YARGITAY KARARI
DAİRE : 15. Ceza Dairesi
ESAS NO : 2013/18081
KARAR NO : 2015/30951
KARAR TARİHİ : 09.11.2015
Tebliğname No : 15 – 2012/14868
İNCELENEN KARARIN;
MAHKEMESİ : İzmir 6. Asliye Ceza Mahkemesi
TARİHİ : 27/10/2011
NUMARASI : 2010/356 (E) ve 2011/623 (K)
SANIKLAR : F.. Ü.., R.. Ü..
SUÇ : Dolandırıcılık
Dosya incelenerek gereği düşünüldü:
Dolandırıcılık suçunun oluşabilmesi için; failin bir kimseyi, kandırabilecek nitelikte hileli davranışlarla hataya düşürüp, onun veya başkasının zararına, kendisine veya başkasına yarar sağlaması gerekmektedir.Hile nitelikli bir yalandır. Fail tarafından yapılan hileli davranış belli oranda ağır, yoğun ve ustaca olmalı, sergileniş açısından mağdurun inceleme olanağını ortadan kaldıracak nitelikte bir takım hareketler olmalıdır. Kullanılan hileli davranışlarla mağdur yanılgıya düşürülmeli ve bu yanıltma sonucu yalanlara inanan mağdur tarafından sanık veya bir başkasına haksız çıkar sağlanmalıdır. Hilenin kandırıcı nitelikte olup olmadığı olaysal olarak değerlendirilmeli, olayın özelliği, fiille olan ilişkisi, mağdurun durumu, kullanılmışsa gizlenen veya değiştirilen belgenin nitelikleri ayrı ayrı nazara alınmalıdır.

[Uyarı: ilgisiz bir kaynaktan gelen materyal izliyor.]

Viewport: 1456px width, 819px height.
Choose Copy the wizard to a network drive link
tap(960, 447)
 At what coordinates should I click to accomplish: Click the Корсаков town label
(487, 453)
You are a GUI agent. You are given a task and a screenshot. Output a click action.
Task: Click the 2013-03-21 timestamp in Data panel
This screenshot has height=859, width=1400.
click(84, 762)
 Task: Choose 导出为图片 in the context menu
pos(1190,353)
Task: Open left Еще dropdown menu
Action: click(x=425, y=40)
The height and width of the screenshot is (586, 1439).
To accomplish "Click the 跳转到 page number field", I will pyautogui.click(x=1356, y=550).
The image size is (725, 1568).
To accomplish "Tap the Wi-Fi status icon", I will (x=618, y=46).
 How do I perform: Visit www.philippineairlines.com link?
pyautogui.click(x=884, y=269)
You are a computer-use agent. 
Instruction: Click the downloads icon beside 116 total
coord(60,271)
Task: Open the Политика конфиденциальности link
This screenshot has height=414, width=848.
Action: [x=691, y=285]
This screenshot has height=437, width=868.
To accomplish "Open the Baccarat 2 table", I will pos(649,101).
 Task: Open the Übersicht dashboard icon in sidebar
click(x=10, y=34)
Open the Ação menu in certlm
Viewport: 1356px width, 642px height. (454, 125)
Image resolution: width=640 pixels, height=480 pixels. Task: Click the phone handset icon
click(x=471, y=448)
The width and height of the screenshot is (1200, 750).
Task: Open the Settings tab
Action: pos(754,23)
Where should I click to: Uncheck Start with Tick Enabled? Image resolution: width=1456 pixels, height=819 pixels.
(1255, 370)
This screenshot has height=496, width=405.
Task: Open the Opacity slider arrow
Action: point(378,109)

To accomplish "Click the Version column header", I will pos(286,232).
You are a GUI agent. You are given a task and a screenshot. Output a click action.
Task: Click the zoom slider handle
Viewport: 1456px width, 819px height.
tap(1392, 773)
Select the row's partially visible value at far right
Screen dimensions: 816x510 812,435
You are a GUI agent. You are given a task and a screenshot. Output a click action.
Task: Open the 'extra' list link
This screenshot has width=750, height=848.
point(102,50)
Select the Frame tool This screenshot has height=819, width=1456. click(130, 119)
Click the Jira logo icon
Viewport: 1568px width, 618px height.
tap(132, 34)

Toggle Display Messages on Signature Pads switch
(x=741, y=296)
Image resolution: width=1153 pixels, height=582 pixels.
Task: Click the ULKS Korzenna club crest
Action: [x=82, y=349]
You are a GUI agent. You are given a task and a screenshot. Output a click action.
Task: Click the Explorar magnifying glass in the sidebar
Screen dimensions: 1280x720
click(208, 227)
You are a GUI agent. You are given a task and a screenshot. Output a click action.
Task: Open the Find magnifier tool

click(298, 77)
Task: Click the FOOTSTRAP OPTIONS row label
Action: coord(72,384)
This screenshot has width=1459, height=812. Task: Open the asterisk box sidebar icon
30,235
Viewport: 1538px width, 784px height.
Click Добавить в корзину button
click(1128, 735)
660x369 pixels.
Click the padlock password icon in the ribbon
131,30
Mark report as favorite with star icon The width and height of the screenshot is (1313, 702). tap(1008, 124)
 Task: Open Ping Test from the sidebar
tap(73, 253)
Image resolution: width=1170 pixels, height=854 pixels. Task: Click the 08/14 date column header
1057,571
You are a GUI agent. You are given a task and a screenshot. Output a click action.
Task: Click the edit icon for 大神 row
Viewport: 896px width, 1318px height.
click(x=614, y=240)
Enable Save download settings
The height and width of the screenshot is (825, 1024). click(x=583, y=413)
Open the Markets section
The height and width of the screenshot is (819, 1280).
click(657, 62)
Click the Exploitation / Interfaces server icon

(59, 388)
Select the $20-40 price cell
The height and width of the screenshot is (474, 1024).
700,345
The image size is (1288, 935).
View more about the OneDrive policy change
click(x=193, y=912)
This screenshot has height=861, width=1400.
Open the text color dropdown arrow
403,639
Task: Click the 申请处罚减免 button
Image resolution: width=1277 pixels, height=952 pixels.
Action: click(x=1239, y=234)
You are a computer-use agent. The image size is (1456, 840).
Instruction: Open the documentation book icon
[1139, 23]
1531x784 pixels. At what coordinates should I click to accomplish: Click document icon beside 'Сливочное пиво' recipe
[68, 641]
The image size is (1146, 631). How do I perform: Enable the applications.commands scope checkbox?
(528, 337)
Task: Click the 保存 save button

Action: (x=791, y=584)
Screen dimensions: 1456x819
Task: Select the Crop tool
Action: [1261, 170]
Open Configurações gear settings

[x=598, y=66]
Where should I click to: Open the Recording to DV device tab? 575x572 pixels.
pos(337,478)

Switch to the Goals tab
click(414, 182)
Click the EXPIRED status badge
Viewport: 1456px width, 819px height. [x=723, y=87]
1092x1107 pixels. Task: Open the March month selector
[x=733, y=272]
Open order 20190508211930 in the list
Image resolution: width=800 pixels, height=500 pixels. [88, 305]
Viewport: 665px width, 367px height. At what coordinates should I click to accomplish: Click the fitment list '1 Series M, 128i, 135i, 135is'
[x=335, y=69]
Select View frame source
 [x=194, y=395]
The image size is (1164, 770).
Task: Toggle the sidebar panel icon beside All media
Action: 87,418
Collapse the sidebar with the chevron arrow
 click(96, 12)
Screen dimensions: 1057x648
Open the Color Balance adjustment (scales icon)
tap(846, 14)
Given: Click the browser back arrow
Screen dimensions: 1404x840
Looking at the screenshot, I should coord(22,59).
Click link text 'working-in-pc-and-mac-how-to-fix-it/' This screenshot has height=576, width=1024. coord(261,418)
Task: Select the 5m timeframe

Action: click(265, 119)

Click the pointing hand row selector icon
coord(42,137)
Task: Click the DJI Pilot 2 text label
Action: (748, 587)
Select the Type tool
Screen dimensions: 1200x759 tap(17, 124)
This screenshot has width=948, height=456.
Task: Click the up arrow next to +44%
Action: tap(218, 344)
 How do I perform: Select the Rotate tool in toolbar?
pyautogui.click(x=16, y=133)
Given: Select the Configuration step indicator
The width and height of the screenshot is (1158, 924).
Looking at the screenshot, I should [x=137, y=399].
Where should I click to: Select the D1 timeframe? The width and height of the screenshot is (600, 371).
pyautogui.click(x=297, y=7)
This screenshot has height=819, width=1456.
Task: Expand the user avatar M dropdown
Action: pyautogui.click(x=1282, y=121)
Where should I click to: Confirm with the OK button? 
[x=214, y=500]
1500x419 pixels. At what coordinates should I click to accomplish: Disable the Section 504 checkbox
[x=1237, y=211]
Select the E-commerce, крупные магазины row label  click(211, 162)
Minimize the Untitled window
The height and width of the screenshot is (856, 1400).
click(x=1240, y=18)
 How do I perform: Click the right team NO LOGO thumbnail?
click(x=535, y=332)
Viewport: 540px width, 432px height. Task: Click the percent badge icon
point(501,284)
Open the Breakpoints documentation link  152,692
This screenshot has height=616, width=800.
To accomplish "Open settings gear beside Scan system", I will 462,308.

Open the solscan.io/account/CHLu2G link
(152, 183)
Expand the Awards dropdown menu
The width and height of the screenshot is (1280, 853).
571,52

Sanıkların, müştekiye ait işyerine gece saatlerinde giderek işyeri bekçisine, müştekiyi tanıdıklarını ve müştekinin de haberi olduğunu söyleyerek, “………..Taşımacılık Limited Şirketi” yetkilisi olduğunu gösteren kartviziti işyeri bekçisine vermek suretiyle işyerindeki dorse ve çekiciyi alarak ortadan kayboldukları, böylece hileli hareketlerle haksız menfaat temin etmek suretiyle dolandırıcılık suçunu işlediklerinin iddia edildiği olayda,
Sanıkların, işlettiği işyeri ve yaptığı ticari faaliyet kapsamında hileli hareketler sergileyerek haksız menfaat temin ettikleri iddia edilmekle, eylemin 5237 sayılı TCK’ nın 158/1-h maddesinde düzenlenen “Tacir veya şirket yöneticisi olan ya da şirket adına hareket eden kişilerin ticari faaliyetleri sırasında dolandırıcılık” suçunu oluşturup oluşturmayacağına ilişkin delilleri takdir ve tartışmanın üst dereceli Ağır Ceza Mahkemesi’ne ait olduğu gözetilerek görevsizlik kararı verilmesi gerekirken duruşmaya devamla yazılı şekilde hüküm kurulması,
Bozmayı gerektirmiş, o yer Cumhuriyet savcısının temyiz itirazları bu itibarla yerinde görülmüş olduğundan, sair yönleri incelenmeyen hükümlerin bu nedenlerle, 5320 sayılı Kanun’un 8/1. maddesi gereğince uygulanması gereken 1412 sayılı CMUK’nın 321. maddesi uyarınca BOZULMASINA, 09/11/2015 tarihinde oybirliğiyle karar verildi.